Example: RealT is a real estate company that is tokenizing the properties in their portfolio. Users can purchase tokens of a given property, and enjoy their portion of the rent proceeds. A system like this can allow people of almost any financial means to make investments. It also widens the investor pool, meaning there is more liquidity out there to fund investments.

Tokenization is a way to crowdfund and “micro invest”, basically. Say you and several other businesses decide you need a local cloud computing facility. Your tokens let you reserve server space. You can sell your tokens off at any time. Businesses and people can buy only as much space as they need, and sell it at anytime.

This, too, could be treated as investment. The group could rent out extra server space, and rental fees could be split up according to stake size. The blockchain protocol would provide all the guarantees. You could automate the allocation of rental income, where some goes to stakeholders and some goes to buying more servers to build the facility out.

This is a model that could be applied to any useful asset: property, warehouse space, a 3D printer, an excavator. The only issues are:

1) Scale --- There is a development cost for a blockchain ecosystem, so the project would have to be of a large-enough scale to make it profitable, and

2) Trust--- participants would have to understand and trust the protocol to even be interested, in the first place.

So the challenges are cost and organization. But we’ve seen costs go down with coding over the last two decades, as coders have flooded the market and the trade has advanced. Expect the same trend with blockchain.

Also expect funding models like the above to become “packaged”. Developers will code their own models that business owners, networks, and communities can adopt and adapt.

Of course, instead of waiting around, you could make it happen, yourself. Being a pioneer instead of an early adopter is its own opportunity. Any application you can come up with will be useful to other businesses, as well.

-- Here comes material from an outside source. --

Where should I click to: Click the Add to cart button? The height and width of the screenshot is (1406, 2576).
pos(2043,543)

You could partner with a savvy blockchain programmer to create an application that gives you a huge competitive advantage. You could also, then, package that application up and sell the source code to other businesses.

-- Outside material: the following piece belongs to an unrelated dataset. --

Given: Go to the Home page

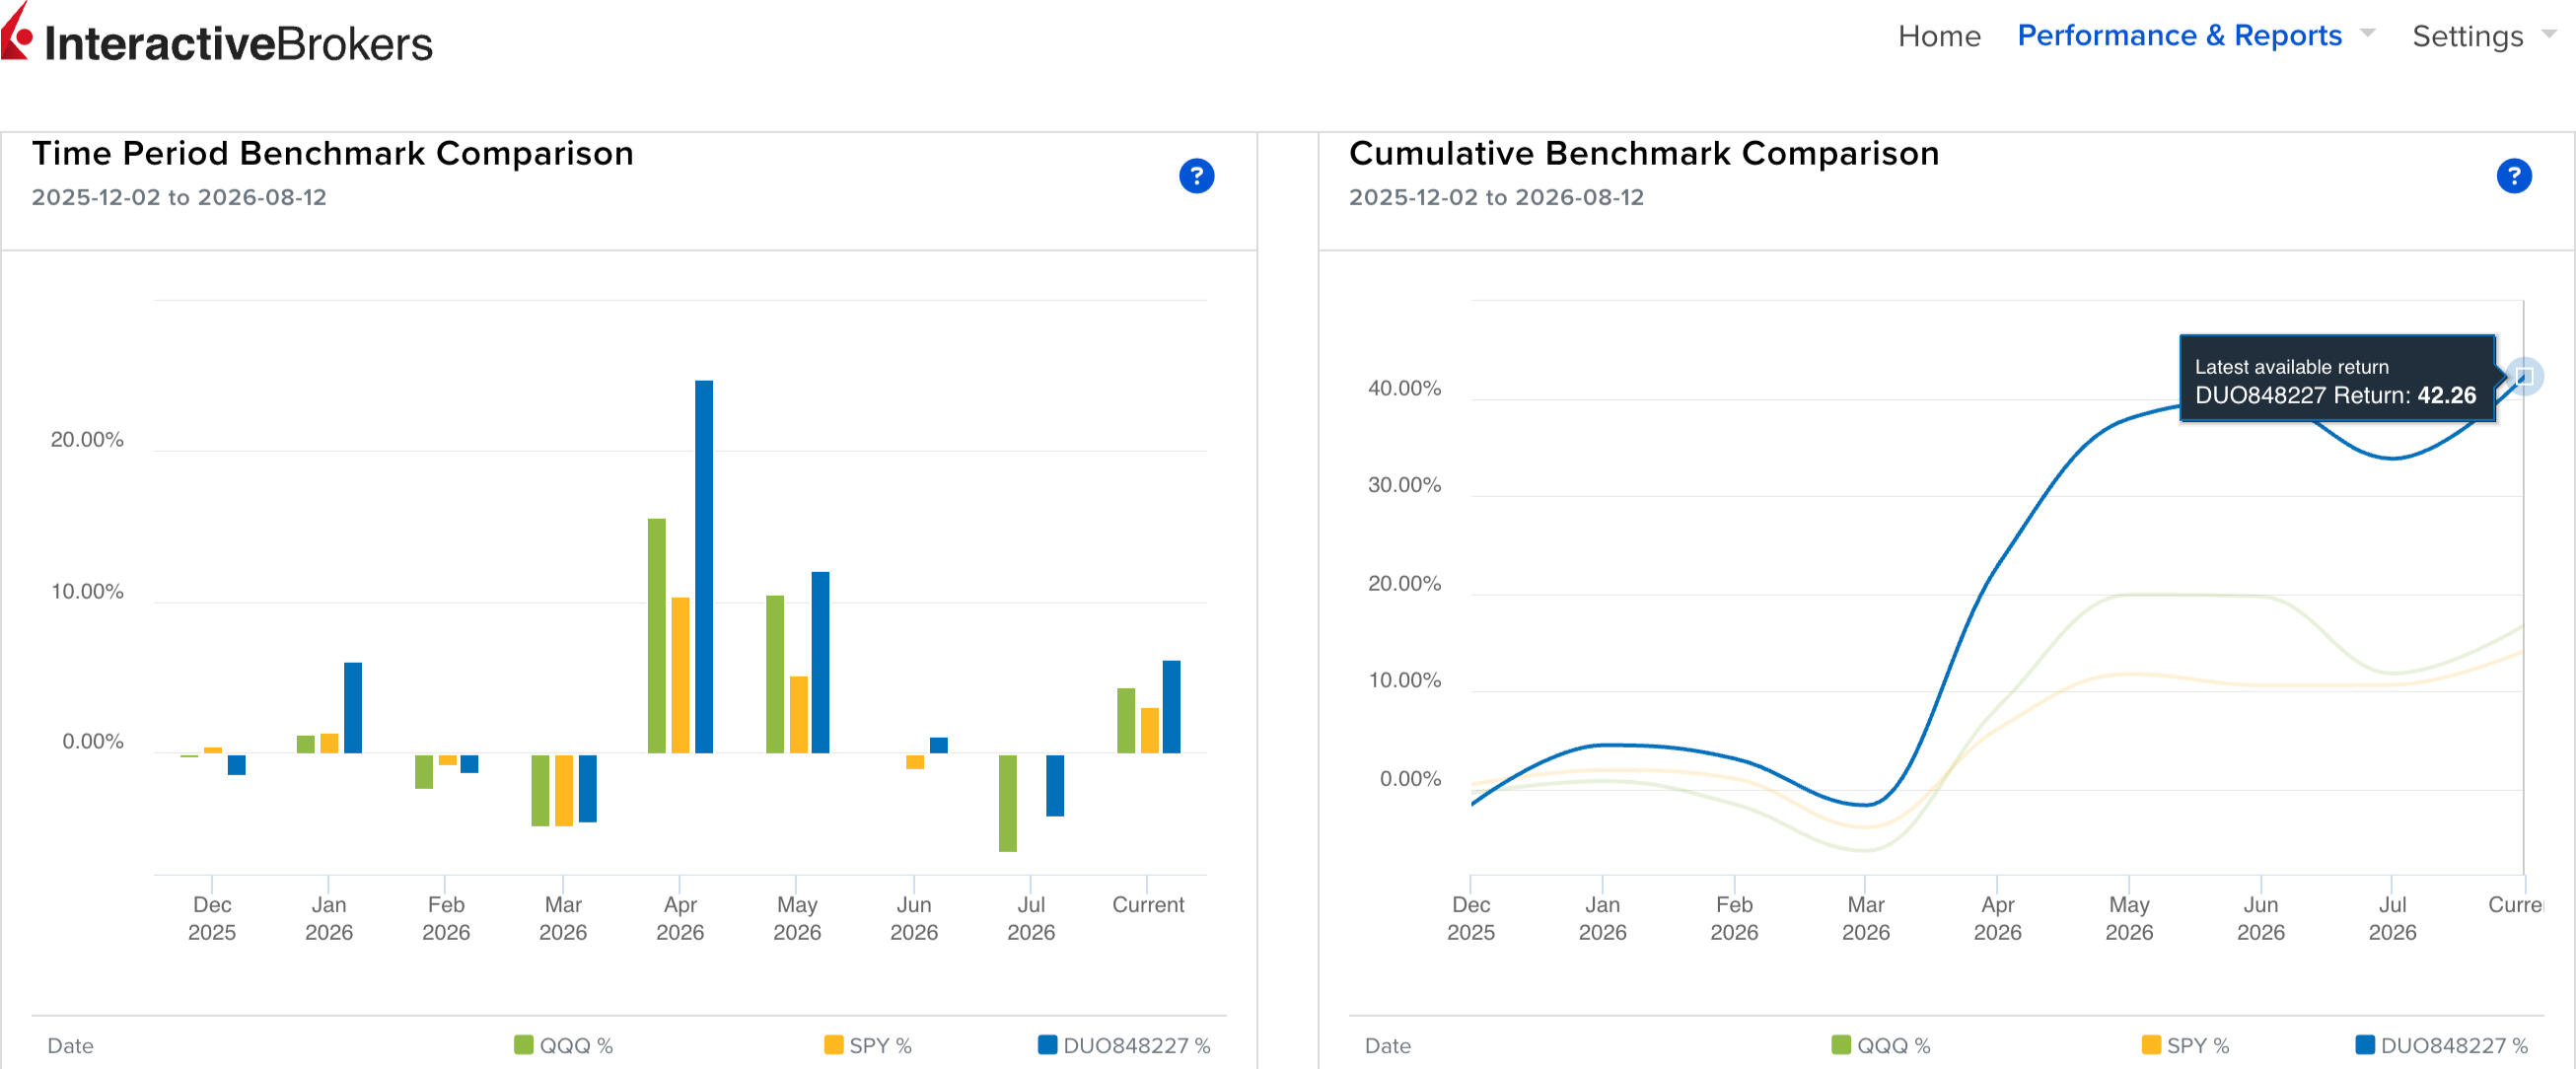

To lower development costs, you could even partner with other forward thinking businesses. You could build a base program that each business could adapt to their own needs with minimal effort.

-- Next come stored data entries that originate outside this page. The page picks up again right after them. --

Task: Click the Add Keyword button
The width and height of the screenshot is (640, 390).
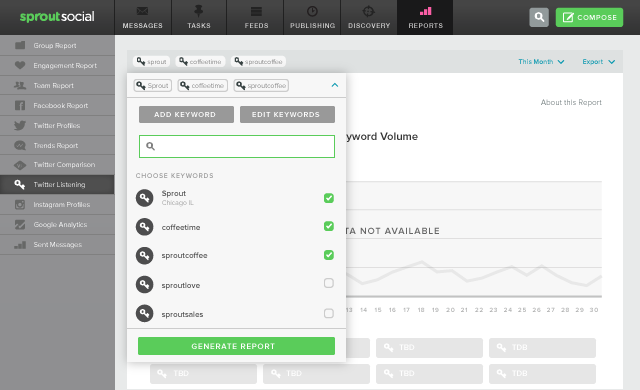Action: click(x=186, y=115)
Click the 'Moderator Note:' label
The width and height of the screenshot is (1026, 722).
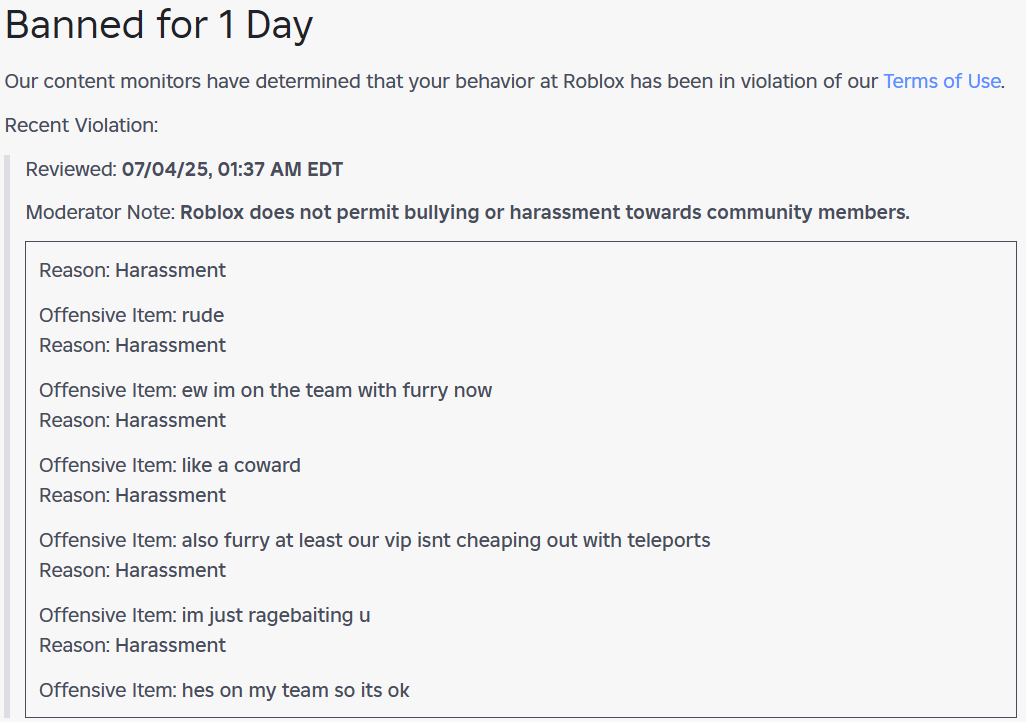(100, 213)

The possibilities for blockchain applications are limited only by your imagination. In another example, you could use blockchain to implement a rewards program for your business. The native token could be used for customer rewards and employee bonuses. Those tokens, then, could be used for PTO, product discounts, exclusive events, and/or exclusive content (you really should be sharing your business expertise with the world), to name a few things.

In this way, you create your own private ecosystem. The best part is, the tokens have real value that incentivizes participation. Additionally, you create a community within that ecosystem. Employees could trade with customers, or customers could tip employees for being especially helpful. And these are just a few examples.


A deeper understanding of blockchain will open up worlds of possibilities. A reluctance to adopt will just make you late to the party, and give those who embrace new tech a competitive advantage.